Remédios de alto custo, de responsabilidade do Estado, devem ser entregues até dia 23



Remédios de alto custo, de responsabilidade do Estado, devem ser entregues até dia 23


         Os medicamentos de alto custo, com distribuição de responsabilidade do Governo do Estado, têm previsão de entrega dia 23 de março, segundo informações da Secretaria de Estado da Saúde. A prefeitura de Ourinhos tem cobrado agilidade do Estado para repor os remédios em falta nos postos de saúde, principalmente o Alenia, indicado para asma e o Risperidona, um antipsicótico. A chefe de assistência farmacêutica, Priscila Mario Domingues explica que assim que os medicamentos de alto custo são enviados pelo governo, o município repassa para as unidades de saúde.
“Entramos em contato com a Secretaria Estadual de Saúde para solicitar os medicamentos, informamos a falta deles, e tivemos o retorno que até a próxima quinta-feira, dia 23, eles já terão enviados para Assis e de lá farão a entrega em toda a região”, informa Priscila, ressaltando que os medicamentos deixaram de ser entregues em mais de 25 municípios da região.
         Quanto aos remédios de responsabilidade da prefeitura, praticamente 90% foram distribuídos e a população já pode fazer a retirada. São mais de 150 tipos de medicamentos na farmácia e postos de saúde.
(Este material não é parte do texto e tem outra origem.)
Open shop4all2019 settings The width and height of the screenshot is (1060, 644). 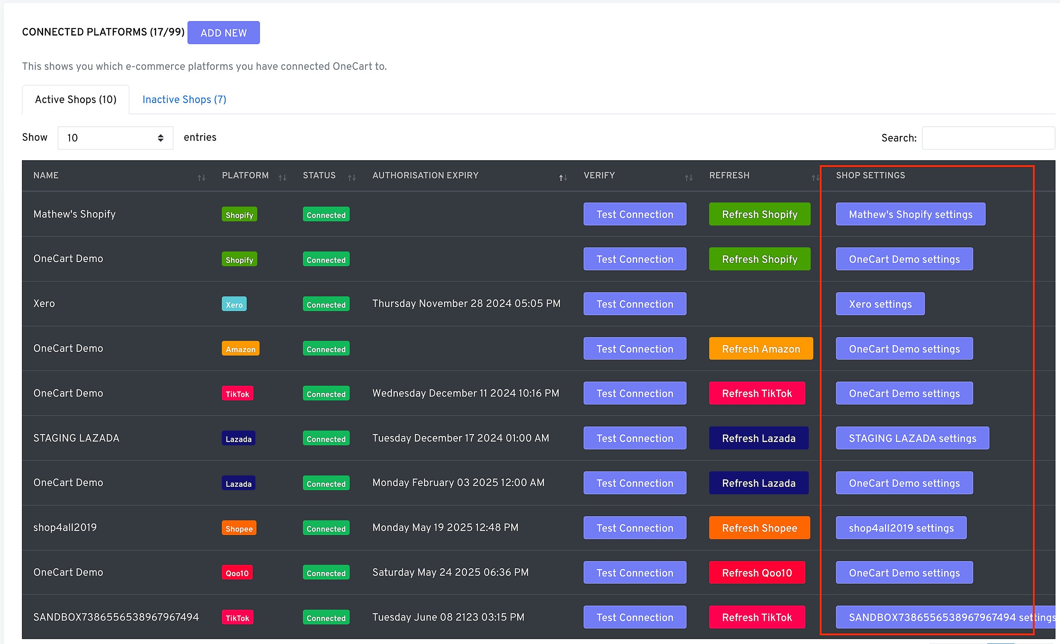pyautogui.click(x=901, y=528)
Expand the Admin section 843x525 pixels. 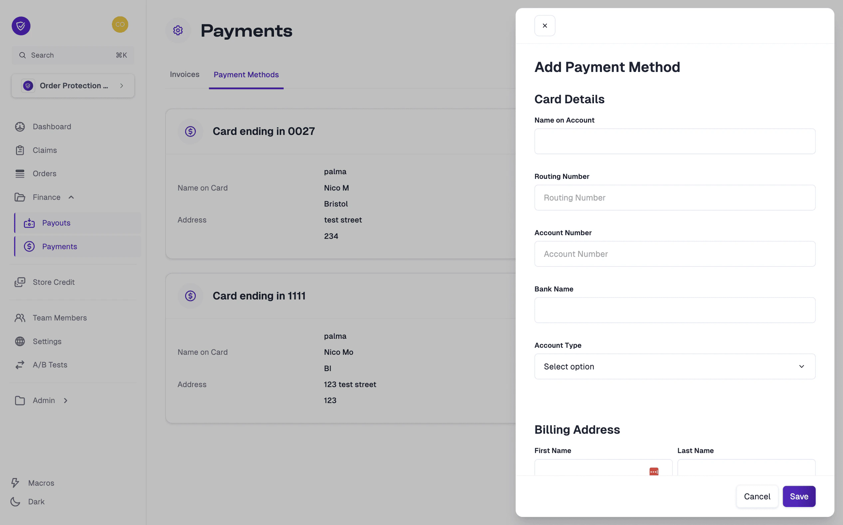(x=66, y=400)
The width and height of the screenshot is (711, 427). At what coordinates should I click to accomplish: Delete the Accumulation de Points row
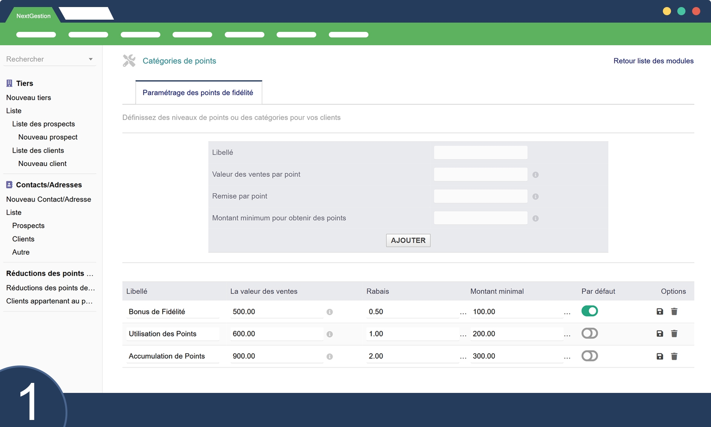[674, 356]
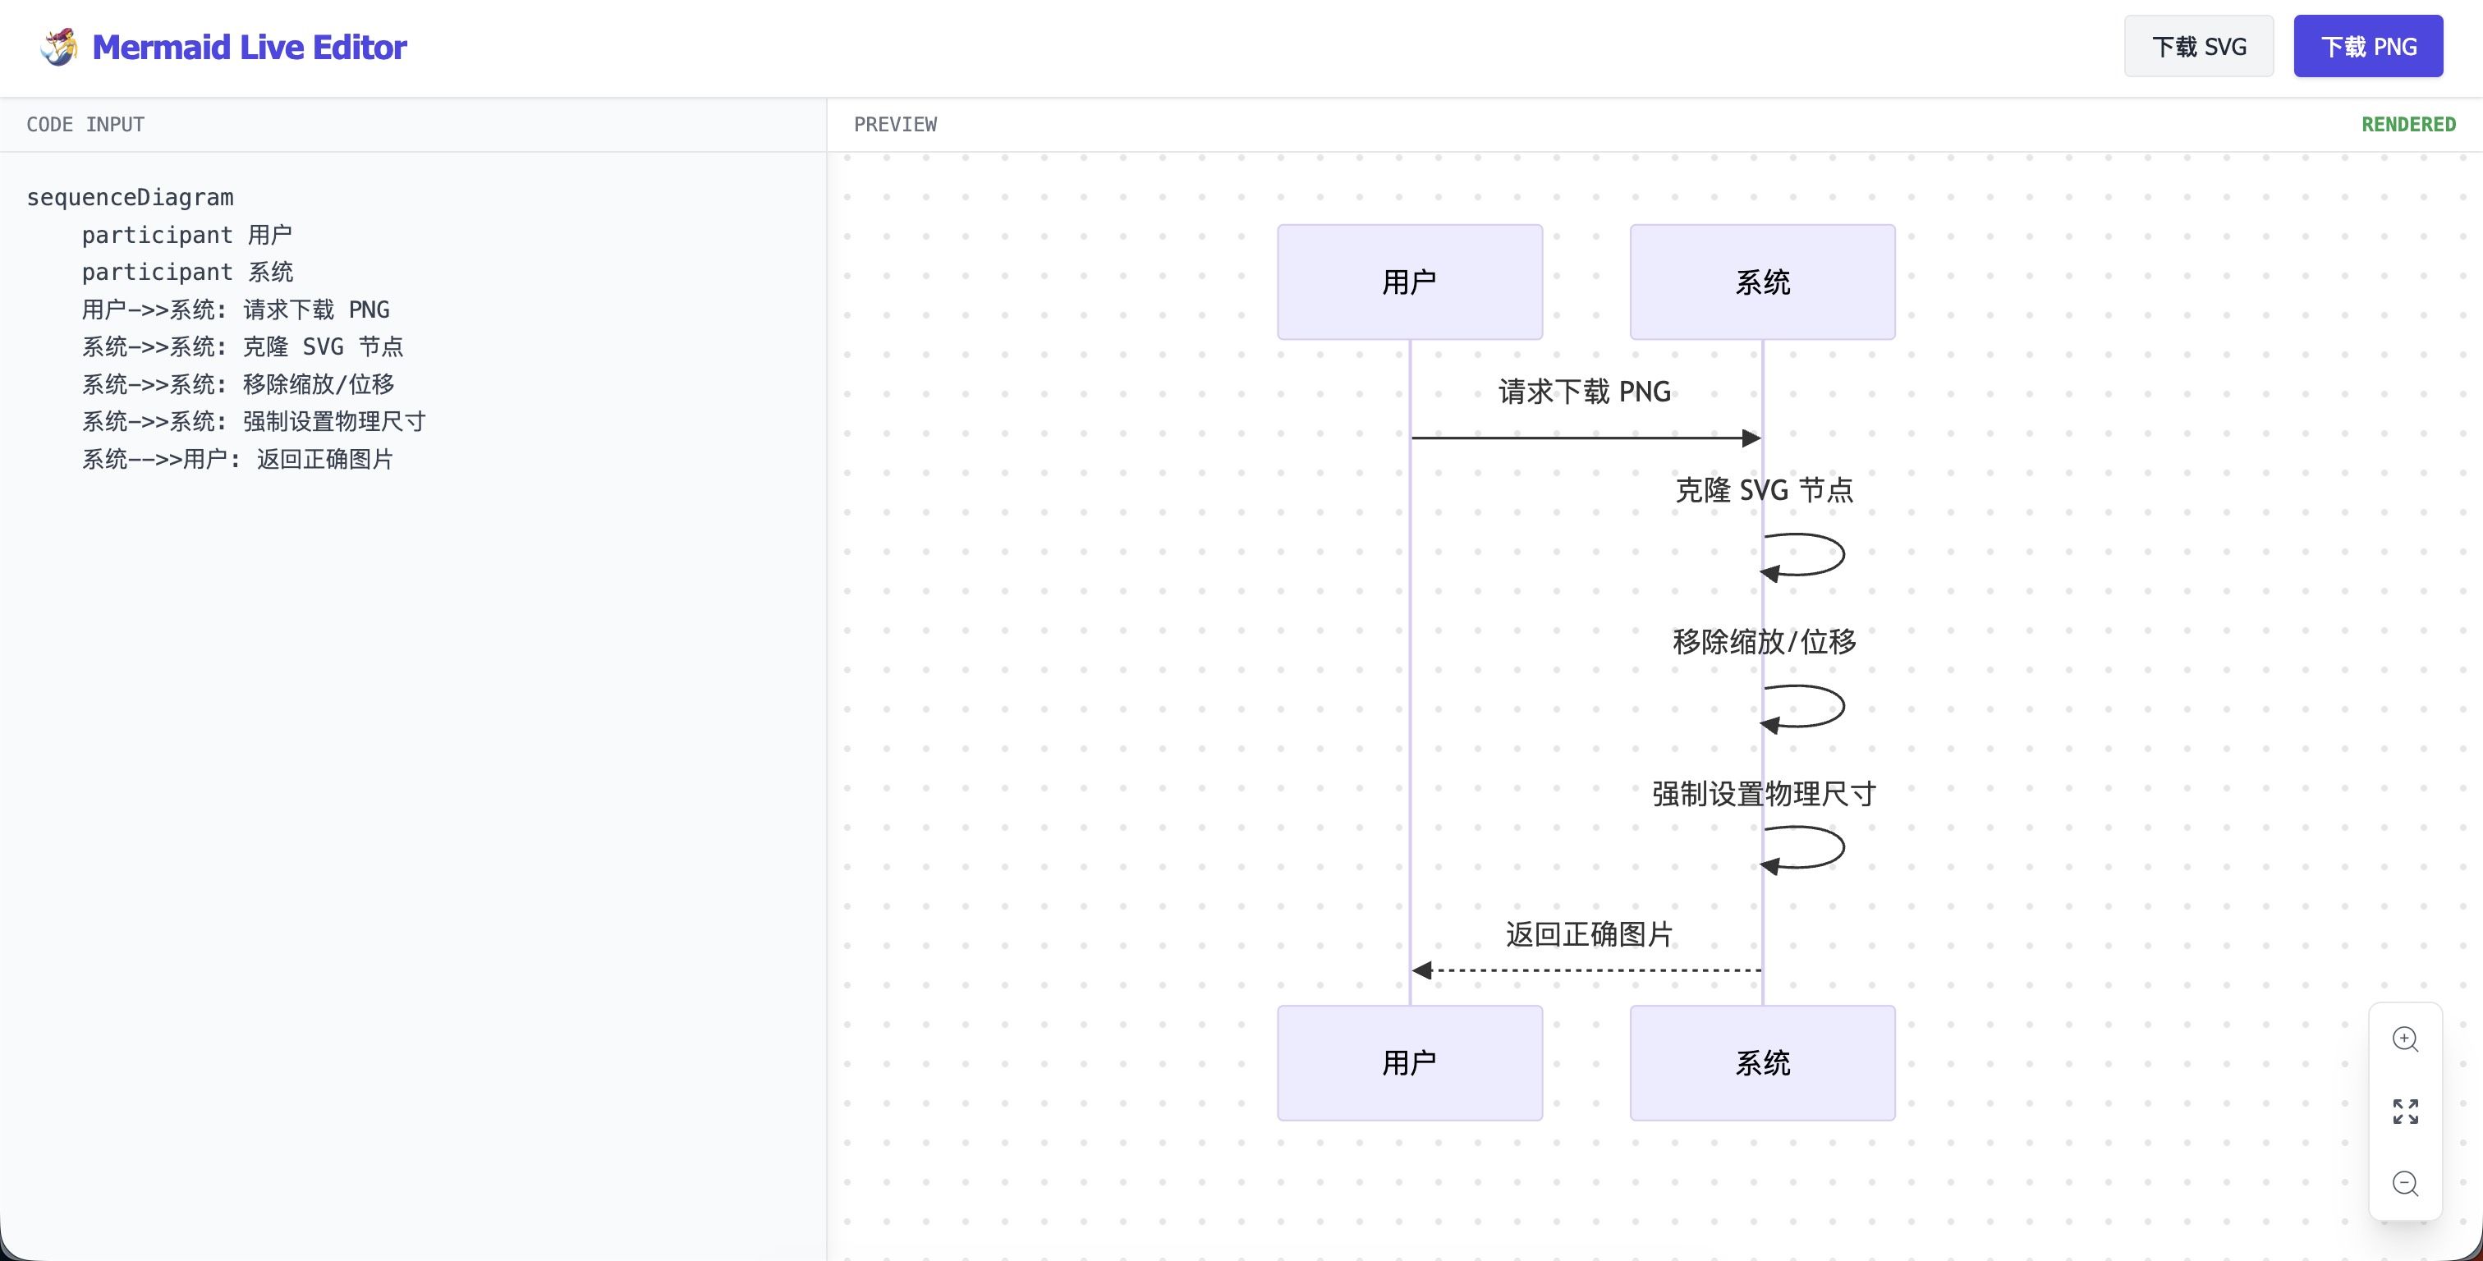Click the minus icon inside the bottom magnifier
Image resolution: width=2483 pixels, height=1261 pixels.
click(x=2404, y=1183)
Faltam apenas chegar Sinvastatina (pressão), Omeprazol (estômago) e Ácido Fólico (vitamina), entre outros remédios de uso social que têm previsão para chegar até dia 7 de abril.
         “Algumas empresas que fornecem os medicamentos não respeitaram o prazo de entrega e tiveram medicamentos com atrasos, mas a maioria deles já está nos postos”, diz Priscila.        
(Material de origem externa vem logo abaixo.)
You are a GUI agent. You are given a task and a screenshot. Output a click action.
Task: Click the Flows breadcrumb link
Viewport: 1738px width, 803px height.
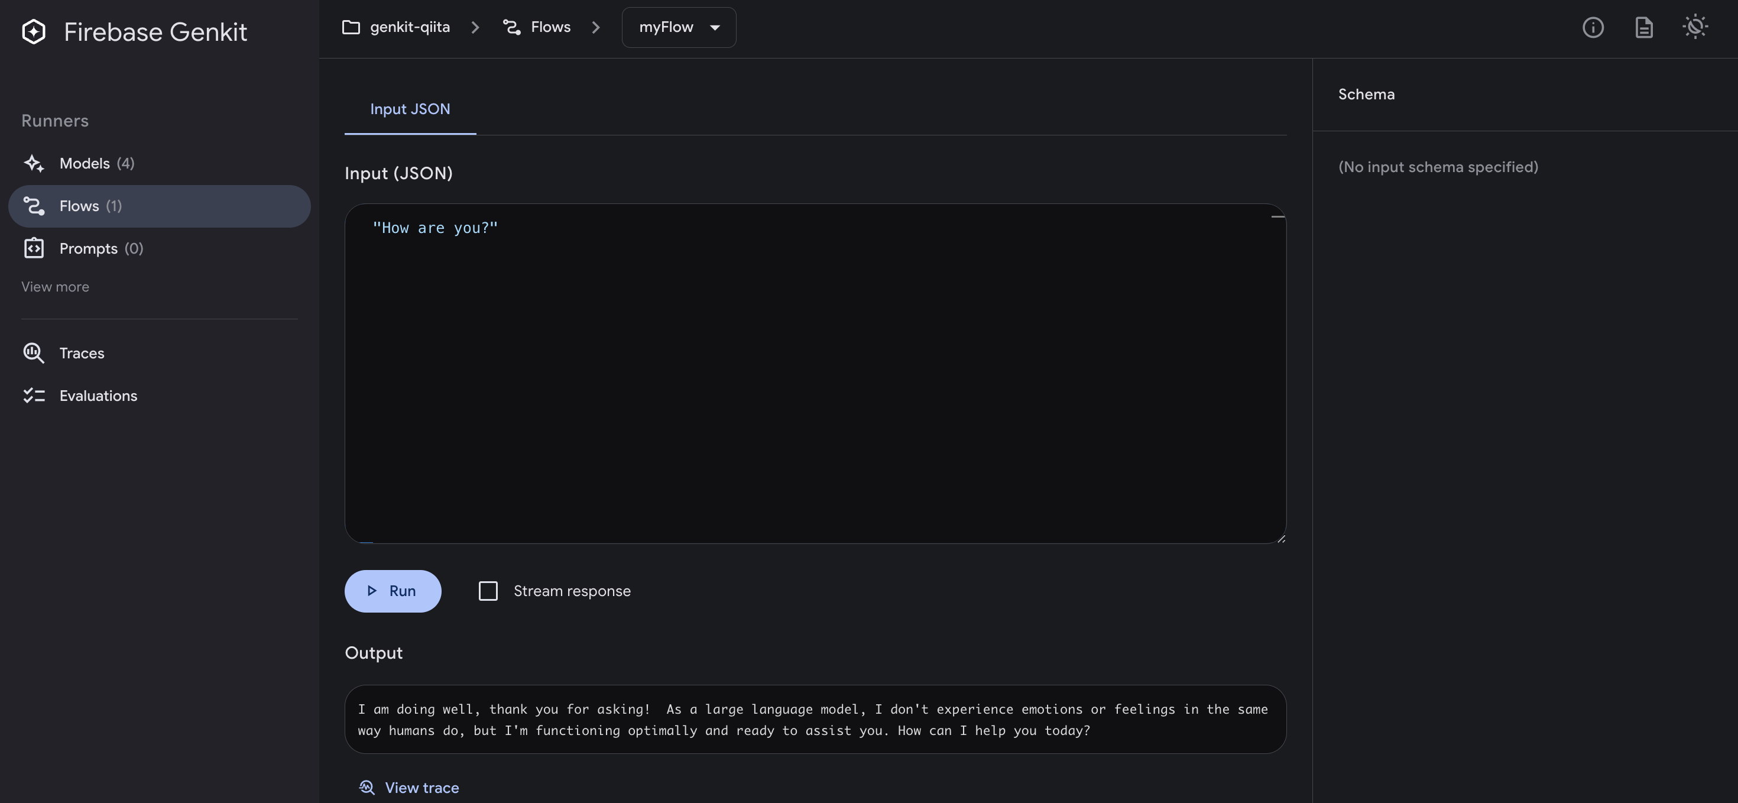tap(550, 27)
Ela ressalta que a demanda por medicamentos tem sido muito grande e os servidores têm se organizado para, toda semana, listar as necessidades de cada posto.
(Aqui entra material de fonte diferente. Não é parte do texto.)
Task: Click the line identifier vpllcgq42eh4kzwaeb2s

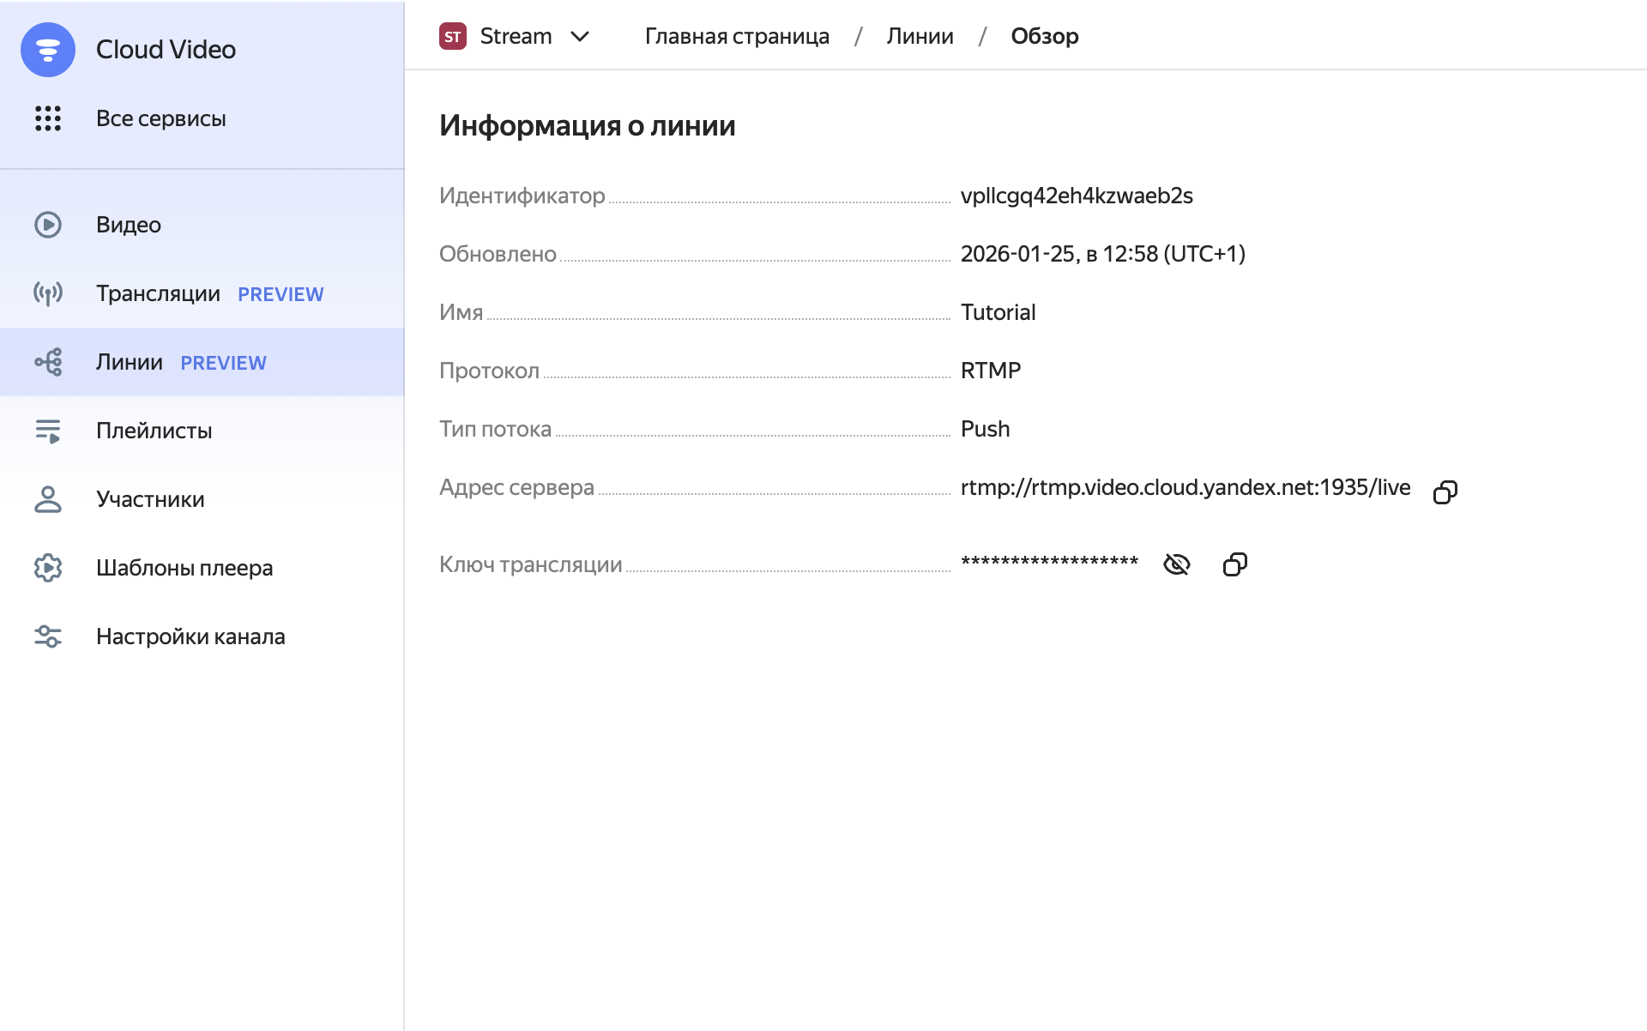Action: 1077,196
“Os responsáveis pelas unidades de saúde enviam uma lista com os remédios que precisam ser repostos. Temos recebido e enviado medicamentos todos os dias. Essa é a maneira que temos enfrentado a alta demanda que existe devido aos meses que ficaram com prateleiras vazias”, esclarece a chefe de assistência farmacêutica, se referindo ao abandono que o setor da saúde foi submetido pela gestão passada.